__Problem details__
Take the data from its first line. Print each line exactly until the line containing "You are a computer-use agent. The" has been printed too.

"""

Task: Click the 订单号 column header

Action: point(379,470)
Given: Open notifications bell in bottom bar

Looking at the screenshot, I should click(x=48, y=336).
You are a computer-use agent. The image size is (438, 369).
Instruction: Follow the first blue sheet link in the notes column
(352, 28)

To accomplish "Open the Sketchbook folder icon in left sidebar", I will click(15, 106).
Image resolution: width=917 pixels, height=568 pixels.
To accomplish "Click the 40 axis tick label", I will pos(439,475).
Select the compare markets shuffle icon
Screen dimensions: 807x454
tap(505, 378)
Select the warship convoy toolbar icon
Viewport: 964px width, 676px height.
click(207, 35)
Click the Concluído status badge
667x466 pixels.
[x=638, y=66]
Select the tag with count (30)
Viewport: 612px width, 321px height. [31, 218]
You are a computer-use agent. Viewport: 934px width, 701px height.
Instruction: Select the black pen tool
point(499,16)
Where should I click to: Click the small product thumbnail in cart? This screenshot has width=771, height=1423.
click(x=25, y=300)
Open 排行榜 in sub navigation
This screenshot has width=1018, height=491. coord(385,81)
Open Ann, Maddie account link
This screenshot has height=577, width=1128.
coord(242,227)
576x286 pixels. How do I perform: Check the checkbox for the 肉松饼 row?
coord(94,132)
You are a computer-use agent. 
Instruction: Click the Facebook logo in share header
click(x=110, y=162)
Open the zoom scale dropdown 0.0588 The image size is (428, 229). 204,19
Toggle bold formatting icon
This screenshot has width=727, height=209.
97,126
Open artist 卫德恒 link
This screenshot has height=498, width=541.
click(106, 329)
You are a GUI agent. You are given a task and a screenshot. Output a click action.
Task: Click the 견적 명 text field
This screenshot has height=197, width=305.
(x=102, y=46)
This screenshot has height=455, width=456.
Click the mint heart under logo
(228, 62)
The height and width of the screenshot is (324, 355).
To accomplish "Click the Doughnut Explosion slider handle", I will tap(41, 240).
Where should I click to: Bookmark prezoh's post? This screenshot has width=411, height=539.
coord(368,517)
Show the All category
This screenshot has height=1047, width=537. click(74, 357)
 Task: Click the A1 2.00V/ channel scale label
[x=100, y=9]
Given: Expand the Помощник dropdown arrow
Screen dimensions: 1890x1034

"""

__Problem solution__
Task: Click the 订单号 column header

Action: point(379,470)
Given: Open notifications bell in bottom bar

Looking at the screenshot, I should click(x=48, y=336).
You are a computer-use agent. The image size is (438, 369).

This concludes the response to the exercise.